MUMBAI- India’s monetary policy committee’s (MPC) decision to reinforce the 4 percent retail inflation target follows inflation returning to its 2 percent -6 percent comfort zone, but does not necessarily signal rates will remain higher for longer, two external members of the committee told Reuters.
India’s inflation breached the rate-setting panel’s 6 percent upper tolerance limit in five of the last 12 months, but stayed between 4 percent and 6 percent in the other seven, including easing to 5 percent in September after two months of food cost-driven spikes.

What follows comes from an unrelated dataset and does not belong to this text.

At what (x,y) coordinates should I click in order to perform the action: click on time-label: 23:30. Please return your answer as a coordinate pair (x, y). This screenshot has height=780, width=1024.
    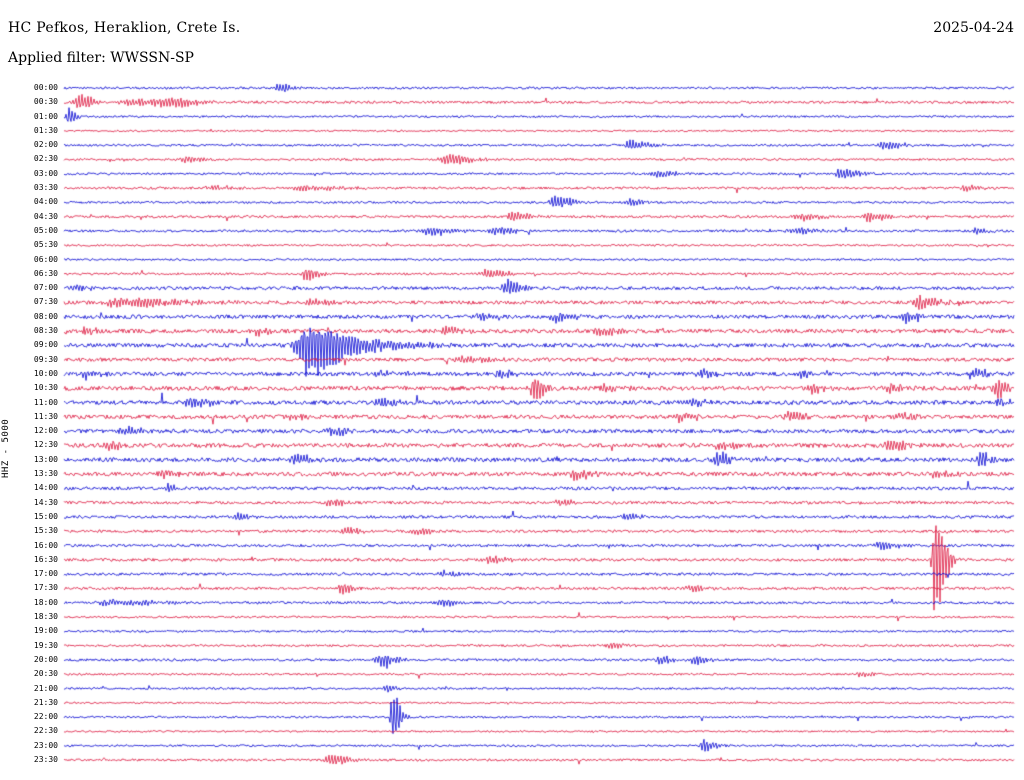
    Looking at the image, I should click on (46, 760).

“A few quarters back, the urgent task before the MPC was to bring inflation inside the tolerance band. That phase is now behind us apart from a few transient spikes above the band,” panel member Jayanth Varma told Reuters by email late on Friday.
“The focus, therefore, naturally shifts to the next stage of bringing the inflation to the target level,” said Varma, adding that there is no ambiguity in the eventual inflation goal of 4 percent .
The six-member rate-setting panel, which includes three external members, kept interest rates unchanged this month but signaled it would focus on a 4 percent inflation target, raising expectations rates could stay elevated for a while in Asia’s third-largest economy.
However, that focus does not necessarily suggest that rates will stay higher for longer as decisions will be data-dependent, panel member Ashima Goyal told Reuters via email.
“So far, despite repeated supply shocks core inflation is softening towards 4 percent .”
Varma said a real interest rate — derived by adjusting the policy rate for inflation — of around 1 percent will drive inflation sustainably down to the target.
“As projected inflation declines, the nominal repo rate consistent with the 1 percent real rate will also decline,” said Varma.